In a company, for instance, people’s focus often varies depending on their role. Top executives tend to be more promotion, and middle managers tend to be more prevention. But your focus can also change. The financial crisis and deep recession clearly pushed some people into prevention. [The events of] 9/11 and the ongoing threat of terrorism have also clearly contributed to this. Generally speaking, we have more prevention among Americans—business leaders included—than we had 50 years ago.
FK: Even so, your book suggests that America rewards promotion-style attitudes. Could you talk about the differences you found between cultures?
ETH: What we do know empirically is that in America, in Italy, in Spain, there are more predominantly promotion individuals, whereas in places like Japan and Korea, there are more individuals who are more predominantly prevention.

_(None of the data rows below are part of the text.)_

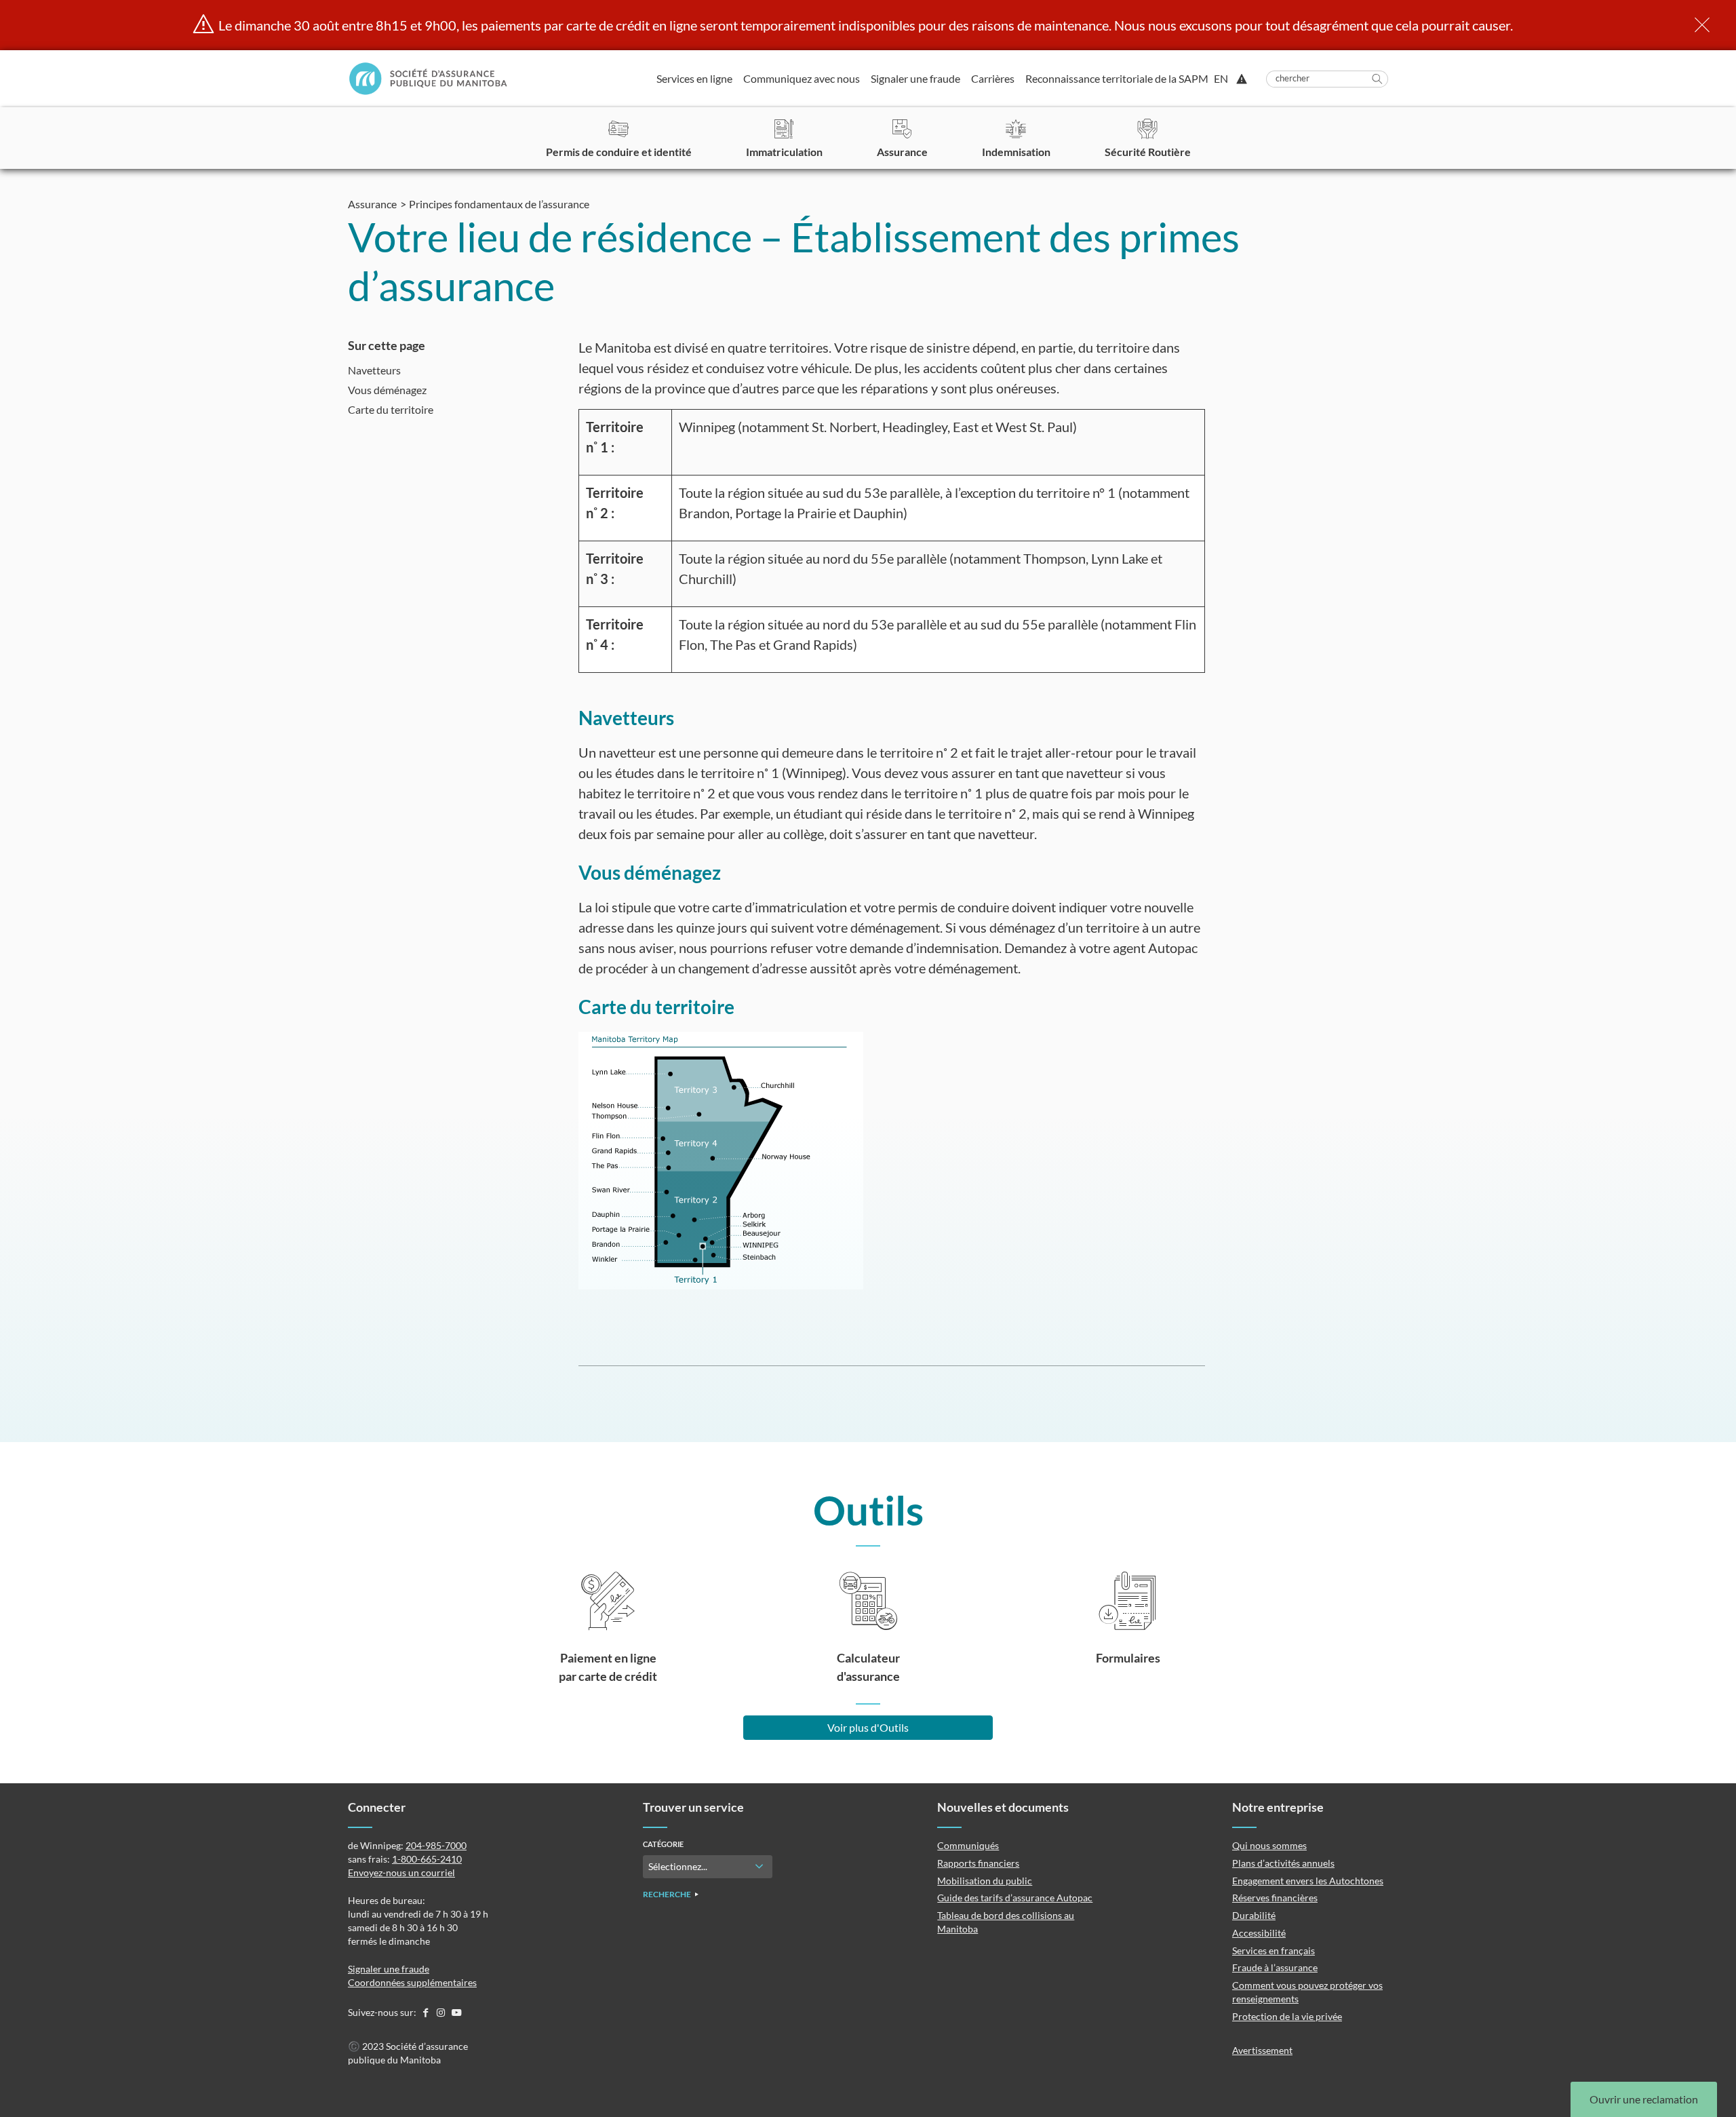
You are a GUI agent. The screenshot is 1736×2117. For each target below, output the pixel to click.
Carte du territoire (390, 409)
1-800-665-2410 (427, 1859)
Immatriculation (784, 151)
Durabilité (1254, 1915)
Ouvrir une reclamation (1644, 2099)
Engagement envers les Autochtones (1307, 1880)
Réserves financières (1275, 1897)
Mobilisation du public (984, 1880)
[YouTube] (456, 2012)
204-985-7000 (436, 1845)
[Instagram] (442, 2012)
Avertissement (1262, 2050)
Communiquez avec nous (801, 78)
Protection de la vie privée (1287, 2016)
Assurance (902, 151)
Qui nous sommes (1269, 1845)
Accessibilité (1259, 1933)
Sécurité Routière (1148, 151)
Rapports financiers (978, 1863)
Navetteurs (374, 370)
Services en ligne (694, 78)
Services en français (1273, 1950)
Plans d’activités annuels (1283, 1863)
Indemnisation (1016, 151)
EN (1221, 78)
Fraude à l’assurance (1275, 1967)
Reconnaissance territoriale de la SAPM (1116, 78)
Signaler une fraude (915, 78)
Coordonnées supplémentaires (412, 1982)
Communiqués (968, 1845)
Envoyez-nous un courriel (401, 1872)
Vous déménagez (387, 389)
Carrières (992, 78)
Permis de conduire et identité (619, 151)
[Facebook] (426, 2012)
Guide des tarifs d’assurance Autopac (1014, 1897)
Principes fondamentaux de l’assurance (499, 203)
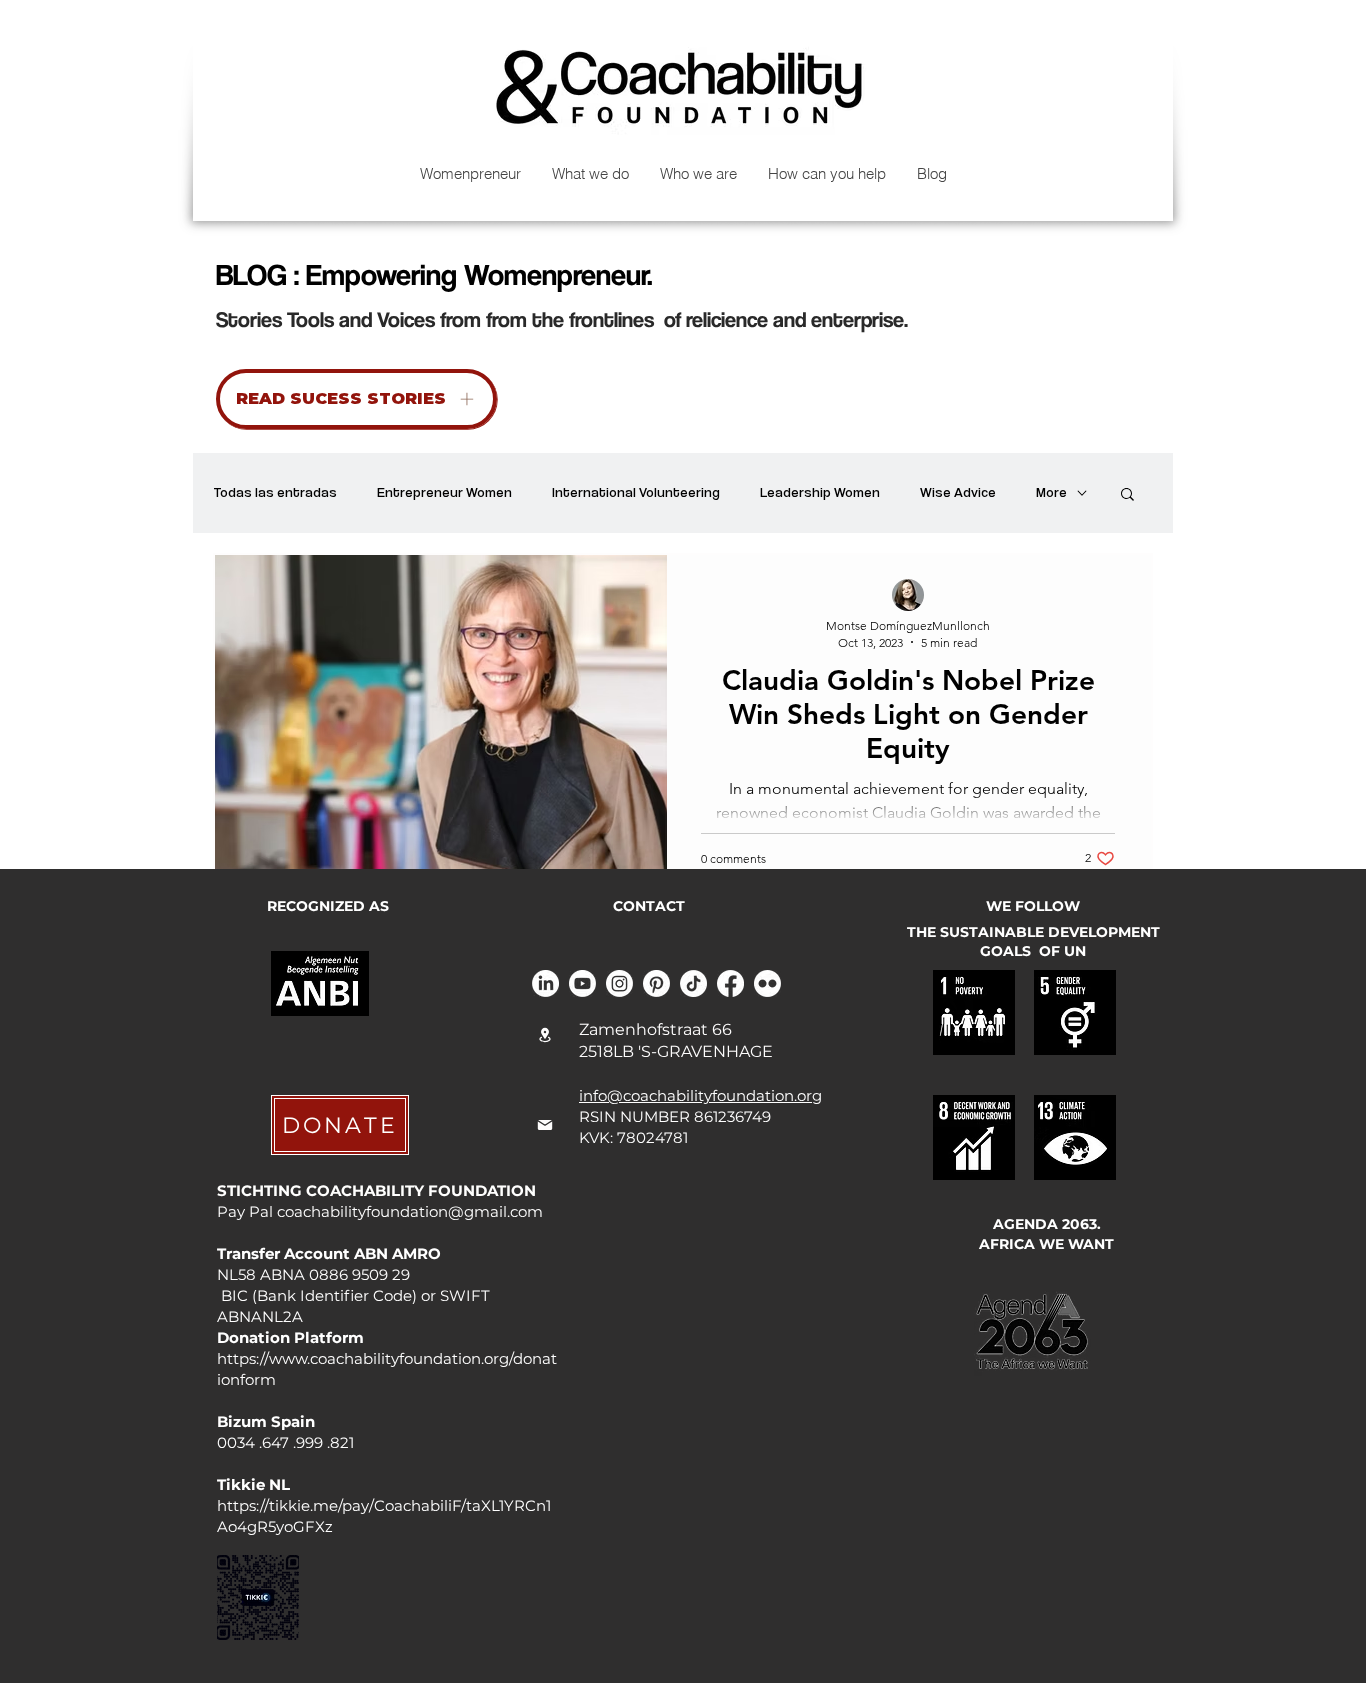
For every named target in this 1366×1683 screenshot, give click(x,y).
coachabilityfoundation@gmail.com (410, 1211)
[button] (1127, 495)
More (1051, 492)
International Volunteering (636, 492)
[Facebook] (730, 983)
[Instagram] (619, 983)
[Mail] (545, 1125)
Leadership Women (820, 492)
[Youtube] (582, 983)
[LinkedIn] (545, 983)
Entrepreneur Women (444, 492)
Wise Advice (958, 492)
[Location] (545, 1034)
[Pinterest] (656, 983)
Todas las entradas (275, 492)
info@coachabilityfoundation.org (700, 1095)
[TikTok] (693, 983)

What we guessed is that this has something to do with political-social-environmental-geographic conditions. Japan, for example, is a very small island. If you go back thousands of years it didn’t have a lot of resources that made life easy. We would guess that it’s to an advantage in that situation to emphasize that what you need to concentrate on is to do what’s necessary in order to be safe and secure.
The United States is a huge country, full of resources. In addition, there’s a lot of self-selection. The people who came to America wanted a better life and were willing to take a chance, willing to leave what they had in the hopes of something better.
FK: That sounds like the American dream.
ETH: It is the American dream. The promotion system is related to thinking about your life goals as ideals, as things that you hope for, aspire to, dream for. And so from that point of view, America is naturally more promotion, though as I mentioned, Americans are somewhat more prevention now than they have been in the past.
FK: How can a CEO or manager draw on these nuances?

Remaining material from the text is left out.